Apache Lucene¶
What is Apache Lucene?¶
- Definition: Lucene is a high-performance, full-text search library written in Java.
- Role in Elasticsearch:
- Each shard in Elasticsearch is essentially a Lucene index.
- Elasticsearch uses Lucene for storing, indexing, and searching data.
Core Concepts of Lucene¶
1. Documents¶
- A document in Lucene is a collection of fields (key-value pairs).
- Example:
id,title, andcontentare fields.- Fields can be stored or indexed (or both).
2. Fields¶
-
Fields have two main properties.
- Stored: Whether the field’s value is stored for retrieval (e.g., to display in search results).
- Indexed: Whether the field’s value is indexed for searching.
-
Field types:
- Text: Analyzed for full-text search (e.g.,
"content"). - Keyword: Not analyzed, used for exact matches (e.g.,
"id").
- Text: Analyzed for full-text search (e.g.,
3. Inverted Index¶
- The inverted index is Lucene’s core data structure for fast text search.
-
It maps terms (tokens) to the documents that contain them.
-
Example:
Term Document IDs elasticsearch [1, 2] basics [1] distributed [1] -
How it works:
- At index time, Lucene tokenizes text fields and builds the inverted index.
- At search time, Lucene looks up terms in the inverted index to find matching documents.
4. Segments¶
-
A Lucene index is divided into segments (immutable files on disk).
-
Why segments matter:
- Each segment is a mini-index containing a subset of the data.
- Segments improve performance by allowing parallel processing during searches.
- New documents are added to new segments; old segments remain unchanged (immutable).
-
Segment Lifecycle:
- Create: New segments are created when data is flushed from memory to disk.
- Merge: Smaller segments are periodically merged into larger ones to optimize performance.
- Delete: Deleted documents are marked in the segment but not physically removed until a merge occurs.
5. Tokenization¶
- Tokenization splits text into tokens (words/terms) for indexing.
-
Example:
- Input:
"The quick brown fox jumps over the lazy dog." - Tokens:
["the", "quick", "brown", "fox", "jumps", "over", "the", "lazy", "dog"]
- Input:
-
Customization:
- Use different tokenizers (e.g.,
standard,whitespace,ngram) to control how text is split.
6. Scoring¶
- Lucene assigns a relevance score to each document based on how well it matches the query.
-
Scoring is based on:
- TF-IDF (Term Frequency-Inverse Document Frequency):
- Measures how important a term is in a document relative to the entire corpus.

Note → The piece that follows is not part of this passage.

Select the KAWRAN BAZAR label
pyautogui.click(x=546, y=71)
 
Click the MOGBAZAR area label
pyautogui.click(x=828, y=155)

- BM25 (default in Elasticsearch):
- A modern scoring algorithm that improves relevance for long documents.
- TF-IDF (Term Frequency-Inverse Document Frequency):
-
Example:
- Query:
"elasticsearch" - Documents with more mentions of
"elasticsearch"will score higher.
- Query:
Lucene Internals¶
1. Index Structure¶
- A Lucene index consists of:
- Segments: Immutable files containing subsets of the data.
- Commit Points: Metadata about which segments belong to the index.
- Transaction Log (Translog): Ensures durability by logging changes before they’re flushed to disk.
2. Write Process¶
- When you index a document:
- Data is written to the transaction log (for durability).
- Data is buffered in memory.
- Periodically, the buffer is flushed to disk as a new segment.
3. Read Process¶
- When you search:
- Lucene queries all relevant segments.
- Results from each segment are merged and ranked.
- The top results are returned to the user.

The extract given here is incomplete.